Images of mutated trout have prompted calls for a more critical look at Simplot's findings.

Are Pollution Rules Too Strict? Mining Company Says Yes, Two-Headed Trout Says No

ICTMN Staff
2/28/12

The Environmental Protection Agency (EPA) seemed happy with a report from mining operation J.R. Simplot Company—but other scientists were unnerved by the two-headed trout.

Simplot's Smoky Canyon phosphate mine, according to the New York Times, has polluted creeks in southern Idaho, and yet the company is trying to convince the EPA to permit elevated levels of selenium in fish tissue. The EPA received a draft report with numerous appendices totaling over 1,200 pages and, again according to the Times, "described the research as 'comprehensive' and seemed open to its findings."
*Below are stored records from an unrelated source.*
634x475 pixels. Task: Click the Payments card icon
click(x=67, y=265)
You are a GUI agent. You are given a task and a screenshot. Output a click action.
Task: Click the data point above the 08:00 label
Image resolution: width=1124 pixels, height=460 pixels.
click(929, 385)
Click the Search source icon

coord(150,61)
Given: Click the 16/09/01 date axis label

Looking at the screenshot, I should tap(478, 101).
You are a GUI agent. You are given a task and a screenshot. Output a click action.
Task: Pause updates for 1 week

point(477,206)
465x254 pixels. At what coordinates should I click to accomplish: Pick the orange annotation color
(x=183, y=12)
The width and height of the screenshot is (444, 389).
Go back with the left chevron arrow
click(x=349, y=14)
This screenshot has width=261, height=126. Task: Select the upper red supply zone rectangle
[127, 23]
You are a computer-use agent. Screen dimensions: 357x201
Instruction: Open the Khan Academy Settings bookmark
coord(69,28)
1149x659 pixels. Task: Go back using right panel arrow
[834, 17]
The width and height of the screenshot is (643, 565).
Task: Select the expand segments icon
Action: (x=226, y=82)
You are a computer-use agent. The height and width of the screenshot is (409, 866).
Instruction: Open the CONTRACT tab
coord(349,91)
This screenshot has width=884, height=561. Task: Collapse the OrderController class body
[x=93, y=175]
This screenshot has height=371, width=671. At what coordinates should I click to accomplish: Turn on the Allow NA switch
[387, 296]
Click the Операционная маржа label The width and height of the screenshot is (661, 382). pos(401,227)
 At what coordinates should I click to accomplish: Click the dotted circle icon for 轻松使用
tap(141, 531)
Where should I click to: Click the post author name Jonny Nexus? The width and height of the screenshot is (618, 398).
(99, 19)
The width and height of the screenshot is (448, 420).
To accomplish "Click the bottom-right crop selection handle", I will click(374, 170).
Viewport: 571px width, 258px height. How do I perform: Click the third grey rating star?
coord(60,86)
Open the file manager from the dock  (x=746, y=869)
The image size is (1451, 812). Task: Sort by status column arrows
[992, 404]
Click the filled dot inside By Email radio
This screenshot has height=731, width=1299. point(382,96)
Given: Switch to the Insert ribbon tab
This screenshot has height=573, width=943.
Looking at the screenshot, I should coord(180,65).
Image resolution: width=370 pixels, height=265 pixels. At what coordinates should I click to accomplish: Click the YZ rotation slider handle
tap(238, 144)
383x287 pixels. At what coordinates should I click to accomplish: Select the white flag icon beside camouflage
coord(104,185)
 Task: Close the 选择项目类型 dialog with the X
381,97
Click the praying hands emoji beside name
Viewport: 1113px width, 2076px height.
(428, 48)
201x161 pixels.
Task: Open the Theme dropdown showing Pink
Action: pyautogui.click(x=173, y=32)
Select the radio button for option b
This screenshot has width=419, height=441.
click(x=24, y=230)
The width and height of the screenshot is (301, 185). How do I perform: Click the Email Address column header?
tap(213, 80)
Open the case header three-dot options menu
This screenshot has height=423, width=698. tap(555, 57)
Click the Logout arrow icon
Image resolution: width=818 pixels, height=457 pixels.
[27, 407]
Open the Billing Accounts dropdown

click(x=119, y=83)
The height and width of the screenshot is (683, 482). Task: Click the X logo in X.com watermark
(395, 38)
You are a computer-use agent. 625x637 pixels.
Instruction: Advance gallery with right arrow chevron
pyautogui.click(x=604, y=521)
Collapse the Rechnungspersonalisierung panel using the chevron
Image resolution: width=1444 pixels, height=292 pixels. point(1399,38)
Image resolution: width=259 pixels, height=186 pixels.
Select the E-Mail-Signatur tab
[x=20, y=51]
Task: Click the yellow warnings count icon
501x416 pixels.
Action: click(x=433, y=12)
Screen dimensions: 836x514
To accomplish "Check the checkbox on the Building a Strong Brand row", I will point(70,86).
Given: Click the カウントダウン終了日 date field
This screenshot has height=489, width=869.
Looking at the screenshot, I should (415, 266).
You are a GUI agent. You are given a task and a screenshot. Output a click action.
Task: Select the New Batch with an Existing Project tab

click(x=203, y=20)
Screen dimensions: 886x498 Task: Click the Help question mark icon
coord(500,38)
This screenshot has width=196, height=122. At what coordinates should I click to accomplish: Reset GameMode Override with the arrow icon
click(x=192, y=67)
But buried in an appendix of the report were disturbing photos of brown trout with deformities, including some with two heads. Scientists from other government agencies and environmentalists were outraged, and called for further review of Simplot's research.

According to the Jackson Hole News & Guide, Simplot initially denied any knowledge of the mutated fish, despite the fact that the photos were in a report with the company's name on it. (The report, titled "Interpretive Findings for Field and Laboratory Studies and Literature Review in Support of a Site-Specific Selenium Criterion, Smoky Canyon Mine," was prepared for Simplot by Boulder-based Formation Environmental and Laramie-based HabiTech, and is dated August 2010.) On Monday, February 6, the company issued a statement that that described its reports as "studies that may lead to science-based, site-specific water-quality standards regarding selenium for the locations around Sage Creek and Crow Creek adjacent to our Smoky Canyon Mine, as provided by the Clean Water Act."

In other words—sure, there's more selenium in the water than the EPA wants, but our science says it's ok.

The U.S. Fish and Wildlife Service begs to differ. A critique of Simplot's report found it to be inadequate. “In the expert opinion of our biologist, the proposed site-specific selenium concentrations would result in serious harm to fish and wildlife, if implemented,” said Chris Tollefson, spokesman for the U.S. Fish and Wildlife Service, according to the News & Guide. “Our review found significant flaws in the scientific justifications presented in the Smoky Canyon Mine document and concluded that those justifications were inadequate to support the site-specific selenium water-quality criterion being proposed.”

Since 2004, the EPA has recommended a limit on selenium in fish tissue of 7.9 parts per million (ppm), although other government agencies prefer a level of 4 or 5 ppm. Simplot is proposing an amended limit of 14 ppm in fish tissue.